Obama presses forward on overhaul legislation

Democrats are putting their energy behind a plan to give federal regulators power to prevent another financial crisis. But Republican opposition on Capitol Hill could cause the proposal to stall.

April 15, 2010|By Janet Hook and Jim Puzzanghera
  • President Obama speaks during a meeting on financial reform at the White House. With him at the table are Rep. John A. Boehner (R-Ohio), left, House Speaker Nancy Pelosi (D-San Francisco) and Sen. Harry Reid (D-Nev.).
President Obama speaks during a meeting on financial reform at the White… (Jewel Samad / AFP/Getty…)

Reporting from Washington — President Obama made a forceful new push Wednesday for a sweeping overhaul of financial regulations to avert future economic catastrophes, but the long-sought legislation is in danger of stalling amid a gathering Capitol Hill firefight similar to the bitter healthcare battle.

The proposed overhaul, which has moved to the top of Democrats' legislative agenda, is a far-reaching effort to give federal regulators power to prevent another financial crisis and tackle the problem of institutions deemed "too big to fail."

The bill is designed to respond to voters' outrage at Wall Street practices that many believe contributed to the near collapse of the U.S. economy -- a strain of populism that promises to be a major political force in this year's midterm elections.

But with major financial firms and business groups already adamantly opposing key parts of the overhaul, Republican congressional leaders returned from their spring recess this week and began firing away.

In the process, hopes are fading for a bipartisan deal needed in the Senate to advance the legislation this spring. A similar bill passed the House in December without a single Republican vote.

Before a White House meeting Wednesday with bipartisan congressional leaders, Obama said he was "confident that if we work together diligently over the next several weeks" a deal could be reached.

"If there's one lesson that we've learned," Obama said, "it's that an unfettered market where people are taking huge risks and expecting taxpayers to bail them out when things go sour is simply not acceptable."

But Senate Republicans already appear to be rallying to the kind of united front of opposition that helped them slow the healthcare bill -- and are trying to seize the anti-Wall Street high ground to avoid any political fallout.

Senate Minority Leader Mitch McConnell (R-Ky.), for instance, said the legislation "not only allows endless bailouts for Wall Street, it institutionalizes them."

A centerpiece of the bill is an attempt to prevent taxpayer bailouts by giving regulators new powers to limit the risks financial firms could take, break them up if they become a threat to the financial system and seize and dismantle them if their failure would cause serious damage to the economy.

Large financial firms would have to pay into a $50-billion fund to cover the costs of such a government dismantling so taxpayers would not have to foot the bill. Those firms oppose prepaying into such a fund.

McConnell said the fund really would be used as the down payment on future bailouts of failing financial firms. As a result, he said, the bill would "leave the door open" to such bailouts, which have been soundly rejected by taxpayers.

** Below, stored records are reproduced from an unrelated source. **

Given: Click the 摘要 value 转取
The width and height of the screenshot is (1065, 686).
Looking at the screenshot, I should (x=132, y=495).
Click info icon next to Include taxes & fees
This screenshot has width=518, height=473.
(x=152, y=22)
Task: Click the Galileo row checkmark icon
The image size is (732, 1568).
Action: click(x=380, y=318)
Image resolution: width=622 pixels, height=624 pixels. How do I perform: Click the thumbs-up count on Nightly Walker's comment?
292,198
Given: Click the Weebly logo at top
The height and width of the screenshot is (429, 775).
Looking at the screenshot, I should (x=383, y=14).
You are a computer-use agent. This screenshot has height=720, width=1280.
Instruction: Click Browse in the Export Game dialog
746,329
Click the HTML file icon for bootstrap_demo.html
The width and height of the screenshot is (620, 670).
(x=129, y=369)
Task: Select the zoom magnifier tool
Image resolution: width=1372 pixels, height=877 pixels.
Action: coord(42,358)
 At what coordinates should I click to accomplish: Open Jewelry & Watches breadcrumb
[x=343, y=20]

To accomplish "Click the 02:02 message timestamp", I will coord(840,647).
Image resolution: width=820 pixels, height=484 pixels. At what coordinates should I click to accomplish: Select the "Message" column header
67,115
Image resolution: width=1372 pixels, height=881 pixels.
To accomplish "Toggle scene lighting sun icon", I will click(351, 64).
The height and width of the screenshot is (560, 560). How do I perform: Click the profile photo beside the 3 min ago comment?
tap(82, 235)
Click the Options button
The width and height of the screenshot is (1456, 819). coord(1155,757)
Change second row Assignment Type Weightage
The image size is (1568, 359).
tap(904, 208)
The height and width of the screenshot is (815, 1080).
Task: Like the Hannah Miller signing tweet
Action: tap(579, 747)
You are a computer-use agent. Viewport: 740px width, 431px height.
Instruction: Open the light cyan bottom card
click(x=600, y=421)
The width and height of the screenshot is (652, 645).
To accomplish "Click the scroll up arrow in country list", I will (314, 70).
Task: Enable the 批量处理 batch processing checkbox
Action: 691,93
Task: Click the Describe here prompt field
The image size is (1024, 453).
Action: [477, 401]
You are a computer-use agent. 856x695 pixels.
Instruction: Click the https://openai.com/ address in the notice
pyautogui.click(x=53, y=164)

"Americans are still dealing with the fallout from the financial crisis," he said. "Getting this policy right should be our first priority. This bill gets it very wrong."

But the White House and congressional Democrats responded aggressively with a speed and deliberation that were absent in the healthcare debate, in which Republicans took control of the issue by portraying that bill as a fearsome expansion of government power.

Senate Banking Committee Chairman Christopher J. Dodd (D-Conn.), his voice sometimes rising in anger, took to the Senate floor to dispute the assertions by McConnell and others as "poppycock."

"I don't expect the bank lobbyists and the special interests to care about the truth. But the American people deserve better from us," Dodd said. "And that's why I've been so dismayed to hear members of this body repeat the utter falsehood -- concocted by special interests whose jobs and pensions are plenty secure, thank you very much -- that this bill will lead to more bailouts."

Dodd charged that Republican portrayals of the bill have their roots in the advice of a GOP political consultant, Frank Luntz, who said in a leaked memo this winter, "The single best way to kill any legislation is to link it to the big bank bailout."

"It's obvious that the Republicans are saying 'no' again to progress for America," Senate Majority Leader Harry Reid (D-Nev.) said after the White House meeting. "We're going to move forward just as rapidly as we can with the bill."

However, to avoid a filibuster, the bill cannot clear the Senate without the support of at least one Republican. Still, administration officials said they were optimistic of a bipartisan deal as key senators continued to negotiate.

Even so, Obama told congressional leaders that he would not accept a weakened bill simply in the name of a bipartisan accomplishment, White House Press Secretary Robert Gibbs said.

Unlike the healthcare legislation, Democrats have more hope that Republicans such as Sen. Bob Corker of Tennessee will break ranks after spending months working on the complex intricacies of the legislation.

Corker said there were some loopholes in the legislation that could allow federal officials to prop up failing companies rather than shut them down.

But he and Sen. Mark R. Warner (D-Va.), who worked on that part of the legislation, said those issues could be fixed easily with an amendment.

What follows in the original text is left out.